* begin Excerpt to read *

What is a Semigroup and How Does it Relate to Immeasurable Sets?

[simpleton1]

Hi,

I'm taking a course in functional analysis and having some trouble with the following questions :

1. L1(R) is the space of absolutely integrable functions on R with the norm integrate(abs(f(x)) over -inf to +inf.
Define a linear operator from L1(R) to L1(R) as A(f)(x)=integrate (f(x-y)/(1+y^2))dy over -inf to +inf.
prove the operator is bound and find its norm.
I've integrated norm(A(f)(x)) to a double integral pi*integrate(integrate(abs(f(x-y))dydx over inf to +inf for both
integrals. I don't know how to proceed to show that it's a product of a constant and norm(f(x)).

2. Find the inverse operator for A(f)(x) = f(x)-0.5integrate(f(t)dt) from 0 to x. The operator is defined from C[0,1] to
C[0,1] where C[0,1] are the continuos functions in [0,1] with the supremom norm.
They say the inverse operator is of the form A^-1=f(x)+integrate(f(t)K(x-t)dt) from 0 to x.
previous sub questions which are to be used for solving this say that if A is a bound operator whose norm is
smaller than 1 then if B=I-A it is inversible and its inverse is B^-1=I+A+A^2...
another sub questions says the solution for differential equation g[n](x)=f(x),g[n-1](0)=...g'(0)=0
is 1/(n-1)!*integrate(f(t)(x-t)^n-1) from 0 to x.

3. Prove there one and only continuous function that solves the equation :
f(x) = sinx + integrate(f(y)exp(-x-y-1)dy over 0 to 1, x belongs to [0,1].
I've solved the equation and found the function by guessing a solution but don't know how to prove it's the only
solution.

Any help will be much appreciated.

 

[Euge]

Hello simpleton,

Welcome! (Wave) Since this is your first post, let me explain how you can improve your post with proper typesetting. Review the http://mathhelpboards.com/latex-tips-tutorials-56/mhb-latex-guide-pdf-1142.html to learn how to format equations and (particularly in your case) typeset integrals. Instead of writing

integrate(f(x-y)/(1 + y^2) dy) from -inf to inf

you can enter \$\$\int_{-\infty}^\infty \frac{f(x-y)}{1+y^2}\, dy\$\$, which produces

$$\int_{-\infty}^\infty \frac{f(x-y)}{1+y^2}\, dy.$$

Notice the dollar signs that wrap the integral expression. If you use single dollar signs, such as \$f(x)\$, you'll produce a math display $f(x)$ within the text, as you can see. But if you use two dollar signs, such as \$\$f(x)\$\$, then it'll result in a display line separate from text, like this:

$$f(x)$$

I hope these tips are clear to you. Now back to your questions.

* end Excerpt to read *
* begin Records supplied *

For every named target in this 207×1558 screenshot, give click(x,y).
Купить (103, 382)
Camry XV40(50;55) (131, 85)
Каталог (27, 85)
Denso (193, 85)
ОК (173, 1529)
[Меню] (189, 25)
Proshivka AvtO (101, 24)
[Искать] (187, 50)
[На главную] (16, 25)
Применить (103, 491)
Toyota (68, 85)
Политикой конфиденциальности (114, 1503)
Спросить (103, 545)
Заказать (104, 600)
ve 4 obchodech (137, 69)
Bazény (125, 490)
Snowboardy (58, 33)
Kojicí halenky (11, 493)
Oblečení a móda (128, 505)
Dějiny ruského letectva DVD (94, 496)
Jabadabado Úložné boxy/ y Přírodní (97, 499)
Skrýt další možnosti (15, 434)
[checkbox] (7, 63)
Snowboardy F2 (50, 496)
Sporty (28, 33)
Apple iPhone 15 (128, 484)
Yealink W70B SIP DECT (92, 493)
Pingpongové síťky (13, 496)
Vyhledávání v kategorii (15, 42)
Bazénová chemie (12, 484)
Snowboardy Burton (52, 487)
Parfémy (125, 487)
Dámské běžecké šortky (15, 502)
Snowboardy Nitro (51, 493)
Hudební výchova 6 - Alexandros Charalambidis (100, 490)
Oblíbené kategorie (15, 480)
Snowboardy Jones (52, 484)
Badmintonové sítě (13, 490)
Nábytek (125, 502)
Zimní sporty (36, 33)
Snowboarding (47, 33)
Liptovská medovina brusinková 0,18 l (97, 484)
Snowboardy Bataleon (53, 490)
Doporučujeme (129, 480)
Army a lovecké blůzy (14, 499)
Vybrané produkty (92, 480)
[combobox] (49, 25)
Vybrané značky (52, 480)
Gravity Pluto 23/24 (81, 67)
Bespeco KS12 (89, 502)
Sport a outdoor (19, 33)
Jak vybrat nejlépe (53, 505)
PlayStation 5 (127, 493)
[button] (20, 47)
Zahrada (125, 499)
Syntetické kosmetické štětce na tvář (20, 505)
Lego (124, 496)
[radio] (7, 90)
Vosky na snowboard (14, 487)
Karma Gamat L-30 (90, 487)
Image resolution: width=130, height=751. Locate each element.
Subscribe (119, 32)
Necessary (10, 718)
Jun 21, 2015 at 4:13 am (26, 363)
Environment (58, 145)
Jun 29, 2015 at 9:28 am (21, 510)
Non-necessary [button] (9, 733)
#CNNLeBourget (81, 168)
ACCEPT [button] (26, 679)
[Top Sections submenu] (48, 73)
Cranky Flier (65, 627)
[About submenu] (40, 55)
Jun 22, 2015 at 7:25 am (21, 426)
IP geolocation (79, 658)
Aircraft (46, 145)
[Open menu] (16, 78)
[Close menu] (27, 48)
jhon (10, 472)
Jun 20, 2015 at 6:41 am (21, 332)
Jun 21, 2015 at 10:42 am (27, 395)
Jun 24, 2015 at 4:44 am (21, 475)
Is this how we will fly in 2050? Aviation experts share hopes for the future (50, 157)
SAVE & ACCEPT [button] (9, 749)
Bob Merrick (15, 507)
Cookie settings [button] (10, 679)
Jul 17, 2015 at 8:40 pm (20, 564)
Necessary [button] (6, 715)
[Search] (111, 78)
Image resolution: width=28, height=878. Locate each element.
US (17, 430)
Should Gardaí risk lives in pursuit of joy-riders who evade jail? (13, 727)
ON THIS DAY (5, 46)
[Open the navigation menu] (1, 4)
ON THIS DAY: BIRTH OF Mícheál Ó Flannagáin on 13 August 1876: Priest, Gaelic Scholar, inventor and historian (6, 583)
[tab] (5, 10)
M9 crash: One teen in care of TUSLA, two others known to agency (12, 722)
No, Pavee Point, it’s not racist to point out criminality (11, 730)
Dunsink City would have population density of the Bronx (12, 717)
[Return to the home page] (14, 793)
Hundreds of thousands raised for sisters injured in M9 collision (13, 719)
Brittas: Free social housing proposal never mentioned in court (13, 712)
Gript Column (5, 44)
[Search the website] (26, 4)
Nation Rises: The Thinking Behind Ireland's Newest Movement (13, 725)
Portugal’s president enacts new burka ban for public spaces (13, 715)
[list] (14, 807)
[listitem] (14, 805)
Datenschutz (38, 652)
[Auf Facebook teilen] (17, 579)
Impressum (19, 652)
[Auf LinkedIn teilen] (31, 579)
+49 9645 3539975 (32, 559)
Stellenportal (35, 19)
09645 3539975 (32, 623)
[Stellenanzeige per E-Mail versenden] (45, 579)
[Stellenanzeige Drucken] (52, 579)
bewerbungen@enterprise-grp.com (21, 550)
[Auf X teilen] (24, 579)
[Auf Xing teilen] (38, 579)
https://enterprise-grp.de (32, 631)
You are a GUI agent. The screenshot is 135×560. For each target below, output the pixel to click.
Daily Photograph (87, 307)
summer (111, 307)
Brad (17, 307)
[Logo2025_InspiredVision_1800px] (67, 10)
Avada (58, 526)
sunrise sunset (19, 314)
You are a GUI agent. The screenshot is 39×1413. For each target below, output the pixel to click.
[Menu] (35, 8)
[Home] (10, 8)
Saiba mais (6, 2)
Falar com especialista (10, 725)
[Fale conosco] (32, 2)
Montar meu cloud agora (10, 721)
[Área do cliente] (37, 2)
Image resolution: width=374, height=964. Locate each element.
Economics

* end Records supplied *

**What to do:**
(1) Answer these about the functional analysis thread:
(a) In the first problem, what is L1(R)?
(b) In the third problem, how did the poster find the function?
(c) According to Euge, what do two dollar signs around an expression produce?
(2) Can you carry on the functional analysis thread from its final sentence?

**Task results:**
(1)
(a) The space of absolutely integrable functions on R.
(b) By guessing a solution.
(c) A display line separate from the text.

(2)
1. Let $f\in \mathcal{L}^1(\Bbb R)$. By Minkowski's inequality,

$$\|A(f)\|_{\mathcal{L}^1(\Bbb R)} \le \int_{-\infty}^\infty \left\|\frac{f(x - y)}{1+y^2}\right\|_{\mathcal{L}_x^1(\Bbb R)}\, dy = \int_{-\infty}^\infty \frac{\|f(x-y)\|_{\mathcal{L}^1_x(\Bbb R)}}{1+y^2}\, dy \overset{(*)}{=} \int_{-\infty}^\infty \frac{\|f\|_{\mathcal{L}^1(\Bbb R)}}{1 + y^2}\, dy = \pi \|f\|_{\mathcal{L}^1(\Bbb R)}.$$

The step $(*)$ is justified by the translation invariance of the Lebesgue measure on $\Bbb R$. Thus $\|A\| \le \pi$. To see that $\|A\| = \pi$, consider the function $f(x) = \frac{1}{\sqrt{\pi}}e^{-x^2}$, $-\infty < x < \infty$. Show that for this choice of $f$, $\|f\|_{\mathcal{L}^1(\Bbb R)} = 1$ and $\|A(f)\|_{\mathcal{L}^1(\Bbb R)} = \pi$. For this proves $\|A\| \ge \pi$, and hence $\|A\| = \pi$.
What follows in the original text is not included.